## Dataset items

** begin **

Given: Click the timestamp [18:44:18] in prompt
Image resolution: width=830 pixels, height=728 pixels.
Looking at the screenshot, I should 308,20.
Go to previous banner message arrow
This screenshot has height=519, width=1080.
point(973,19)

** end **

## AIM OF THE TASK
Copy out every line of the listing above with no changes at all.

## WRITTEN RESPONSE
Given: Click the timestamp [18:44:18] in prompt
Image resolution: width=830 pixels, height=728 pixels.
Looking at the screenshot, I should 308,20.
Go to previous banner message arrow
This screenshot has height=519, width=1080.
point(973,19)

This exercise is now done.